William Kent nodded. “Fine, fine, Rodney…. Yes, yes.”

Martha sat in the corner on the leather footstool, by the fireplace. For the occasion, she was allowed one drink and she had gulped it. She felt slightly fuzzy and quite sad. She wanted to think of some way to excuse herself and go phone Mary Drew. For days she had wanted to talk to Mary Drew, but there was no way to do that without explaining everything — all that had happened that afternoon, what Rush had said to her, all of that. And the lie she had told, about the man … Mary Drew would hate her for that. It seemed to Martha that she had lost Mary Drew, that things between them could never go on as they had. How she hated Chillam. How she hated Rush for telling her all the things she had, and herself for her own thoughts immediately after. The world seemed so dirty — Roddy with his sneaky ways, and her mother, her own mother. Last night, on Christmas Eve, she had heard her mother’s footsteps on the way to the Crow’s Nest, after her father was asleep. And an hour later, a good hour later, the same steps sneaking back down the stairs.

She had written about it in her diary:

“December 24, 1955. I write this as my own mother makes her way to Roddy’s room, for more of their ugly romance. My father is asleep — poor father, trusting in her! How can she be so vile! Vile is the only word for it, and for everything I wrote about these past days. The only clean tying was what Mary Drew and I had, and I ruined that by listening to Rush’s foul talk. Oh, diary, please help me find a way out of this and back to Mary Drew. We could let the world go to hell then, and not care. God bless Mary Drew, and help me keep from her my filthy thoughts that bothered me about us!”

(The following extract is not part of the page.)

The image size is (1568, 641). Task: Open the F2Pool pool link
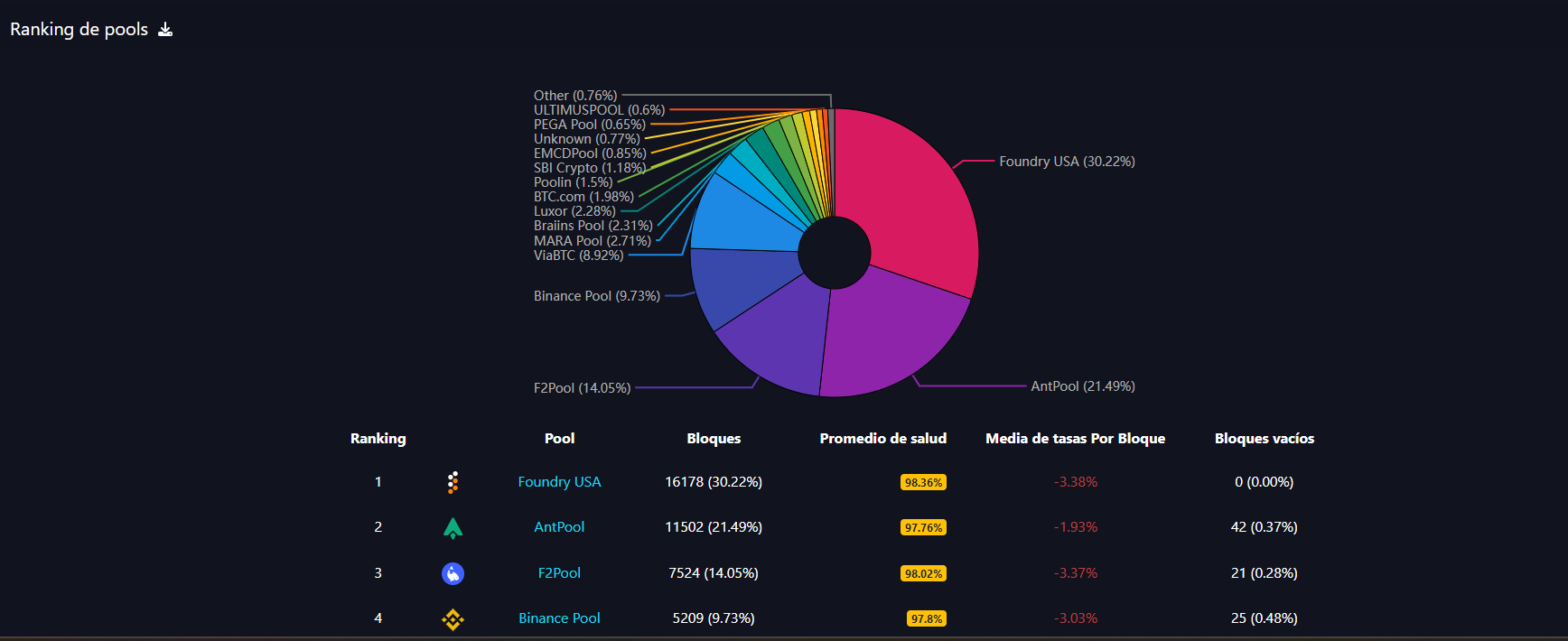[559, 573]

“Just to think,” Roddy was saying, “that a year ago this time I was over the Atlantic, on my way here. Christmas over the Atlantic. It was a sad time, I’ll tell you.”

“Poor thing,” Helen Kent said.

“And
I
had the Crow’s Nest,” Martha spoke up.

“Aw, Martha, do you miss your room so much?” he asked. He stood by the mantle — tall, lean, handsome, Martha Kent had to admit, with the white-blond hair glistening in the light of the Christmas tree bulbs. “Do you?”

“Wouldn’t
you
miss it? It’s rather like a hide-a-way, I’d say.”

“I used to worry about you when you were in the Crow’s Nest,” William Kent spoke. “It’s too far from your mother and me. If you should cry out in the night or anything, we wouldn’t hear you.”